Brian Martin: Got you. Okay. That is helpful. I appreciate that. And Barry, just last thing back to just the margin for one moment. The trajectory on the margin given the steepening of the curve here and just kind of a little bit of tailwinds you have, if we don’t see — if we see a pretty not much activity from the Fed, the general outlook should be that given what you’ve outlined that maybe a gradual trajectory in the margin kind of throughout the year, is that how to kind of frame that up?
Barry Ray: That’s how I would frame it up, Brian, exactly like that. Yeah. Gradual over the course of the year.
Brian Martin: Okay. And maybe a bit of a step down in 1Q if the accretion — I think you said the accretion goes back to around $1 million a quarter. Is that that — I think, I heard that right. Yeah, the giveback starts in the first quarter.

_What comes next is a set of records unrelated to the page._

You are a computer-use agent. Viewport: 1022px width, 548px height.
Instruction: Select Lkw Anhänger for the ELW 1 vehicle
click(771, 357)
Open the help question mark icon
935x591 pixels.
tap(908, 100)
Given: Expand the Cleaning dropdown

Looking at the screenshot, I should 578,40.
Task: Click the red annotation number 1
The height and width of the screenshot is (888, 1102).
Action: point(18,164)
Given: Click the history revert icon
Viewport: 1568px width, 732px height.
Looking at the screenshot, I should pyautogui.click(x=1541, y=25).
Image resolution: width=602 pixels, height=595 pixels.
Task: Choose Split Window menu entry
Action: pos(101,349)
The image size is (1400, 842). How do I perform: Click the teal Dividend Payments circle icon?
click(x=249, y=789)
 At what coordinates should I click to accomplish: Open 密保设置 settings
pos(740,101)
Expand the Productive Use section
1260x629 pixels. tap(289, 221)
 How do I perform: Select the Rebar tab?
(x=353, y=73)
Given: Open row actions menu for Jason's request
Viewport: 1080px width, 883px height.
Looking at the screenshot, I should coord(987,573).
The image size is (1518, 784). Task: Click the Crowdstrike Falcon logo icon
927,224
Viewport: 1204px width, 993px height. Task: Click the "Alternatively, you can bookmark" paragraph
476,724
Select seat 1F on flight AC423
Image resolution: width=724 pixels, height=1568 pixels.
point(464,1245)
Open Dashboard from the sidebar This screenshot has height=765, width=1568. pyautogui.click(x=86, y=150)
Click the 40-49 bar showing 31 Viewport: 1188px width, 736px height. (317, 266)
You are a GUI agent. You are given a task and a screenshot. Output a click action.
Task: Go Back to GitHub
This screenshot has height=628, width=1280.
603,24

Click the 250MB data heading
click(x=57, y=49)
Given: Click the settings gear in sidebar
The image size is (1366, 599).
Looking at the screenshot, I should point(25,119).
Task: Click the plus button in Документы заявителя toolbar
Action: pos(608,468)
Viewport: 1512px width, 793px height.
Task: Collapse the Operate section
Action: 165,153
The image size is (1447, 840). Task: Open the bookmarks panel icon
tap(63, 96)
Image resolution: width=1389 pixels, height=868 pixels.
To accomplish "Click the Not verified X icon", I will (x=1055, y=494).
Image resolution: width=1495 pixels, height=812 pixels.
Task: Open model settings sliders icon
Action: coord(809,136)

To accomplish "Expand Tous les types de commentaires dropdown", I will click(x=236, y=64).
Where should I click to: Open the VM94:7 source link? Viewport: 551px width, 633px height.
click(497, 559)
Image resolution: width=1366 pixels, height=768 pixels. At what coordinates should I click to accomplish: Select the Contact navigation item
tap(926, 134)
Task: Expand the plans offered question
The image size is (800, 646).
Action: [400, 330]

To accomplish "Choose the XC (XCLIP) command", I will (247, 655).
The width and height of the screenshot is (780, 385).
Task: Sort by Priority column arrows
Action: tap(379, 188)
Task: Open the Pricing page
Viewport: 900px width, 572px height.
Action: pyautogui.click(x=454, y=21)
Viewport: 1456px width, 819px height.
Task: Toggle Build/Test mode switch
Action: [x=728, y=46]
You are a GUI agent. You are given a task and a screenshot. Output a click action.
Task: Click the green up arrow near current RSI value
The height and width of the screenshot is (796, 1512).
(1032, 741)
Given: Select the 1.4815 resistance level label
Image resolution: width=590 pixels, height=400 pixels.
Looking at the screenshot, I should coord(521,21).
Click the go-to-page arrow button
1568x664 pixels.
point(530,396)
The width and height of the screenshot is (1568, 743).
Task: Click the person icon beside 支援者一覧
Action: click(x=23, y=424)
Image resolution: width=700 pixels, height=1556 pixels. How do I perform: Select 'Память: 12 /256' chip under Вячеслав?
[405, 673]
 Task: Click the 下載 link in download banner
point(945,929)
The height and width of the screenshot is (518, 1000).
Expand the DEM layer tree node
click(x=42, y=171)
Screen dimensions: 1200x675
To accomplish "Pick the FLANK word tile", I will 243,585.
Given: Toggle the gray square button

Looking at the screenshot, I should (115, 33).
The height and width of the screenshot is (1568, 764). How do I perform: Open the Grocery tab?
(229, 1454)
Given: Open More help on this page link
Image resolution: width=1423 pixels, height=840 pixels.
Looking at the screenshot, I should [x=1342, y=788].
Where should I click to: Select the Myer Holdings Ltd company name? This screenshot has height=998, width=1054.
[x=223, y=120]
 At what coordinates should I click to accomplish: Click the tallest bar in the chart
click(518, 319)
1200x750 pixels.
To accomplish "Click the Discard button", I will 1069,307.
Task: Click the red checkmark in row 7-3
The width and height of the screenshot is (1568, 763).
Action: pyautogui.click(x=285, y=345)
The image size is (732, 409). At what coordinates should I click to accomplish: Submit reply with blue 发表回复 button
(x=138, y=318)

Barry Ray: Yeah. That’s kind of how I would — if I start thinking about the first quarter, that’s kind of where we talked about the — that’s why I was focusing on the core net interest margin, Brian, of 3.26 and so you start there and layer-in the — layer-in that kind of $1 million plus of discount accretion or about $1 million of discount accretion per quarter, and that should get you to kind of a launch point.
Brian Martin: Got you. Perfect. Thanks. And I don’t know, just big picture comment in terms of profitability. I think obviously, you guys were above 1% on the ROA in the quarter. As we think about an kind of an exit to 2025, Chip, can you kind of talk about where you think that exit is on ROA or just kind of how we should be thinking about that as we proceed through the year?
Charles Reeves: Yeah. We’re extremely focused, Brian, in terms of obviously building that throughout the year and what we anticipate is that, that has the potential with execution to be in the 110 to 115 range as we exit 2025.
Brian Martin: Got you. Okay. Perfect. Thanks for taking the questions and congrats on the quarter, guys.
Charles Reeves: Great. Thanks, Brian. Appreciate it.
Operator: The next question will be from the line of Nathan Race with Piper Sandler. Please go ahead. Your line is open.
Nathan Race: Yeah. Thanks for taking the follow up. I’m just curious if you can kind of frame up your deposit growth expectations for this year. I know you guys are focused on adding full relationships, but just curious if you’re expecting deposit growth to follow that kind of mid-single digit pace in loans.
Barry Ray: Yeah, Nate. This is Barry. I’ll take that. Kind of as we have been looking at deposit growth expectations for the year 2025, we’re thinking around 3% is probably what we’re looking at for deposit growth.
Nathan Race: Okay. Great. That’s helpful. And then, Barry, can you just update us in terms of the amount of cash flow coming off the bond book this year following the restructuring?
Barry Ray: Yeah. Next, we expect to bid — get around $200 million of cash flows off of the portfolio in 2025, Nate.
Nathan Race: Okay. Great. I appreciate it. Thanks, guys.
Barry Ray: Great. Thanks for the follow up.
Operator: We have no further questions in the queue at this time. So I would now like to hand the call back to CEO, Chip Reeves for closing remarks.
Charles Reeves: All right. Thanks everyone for joining us today, and we truly look forward to our April call to share our continued progress in becoming that consistent high performing company that we’ve spoken about over the last few years and began to demonstrate even further with our fourth quarter results. Thanks, everyone.
Operator: This concludes today’s conference call. Thank you all for joining. You may now disconnect your lines.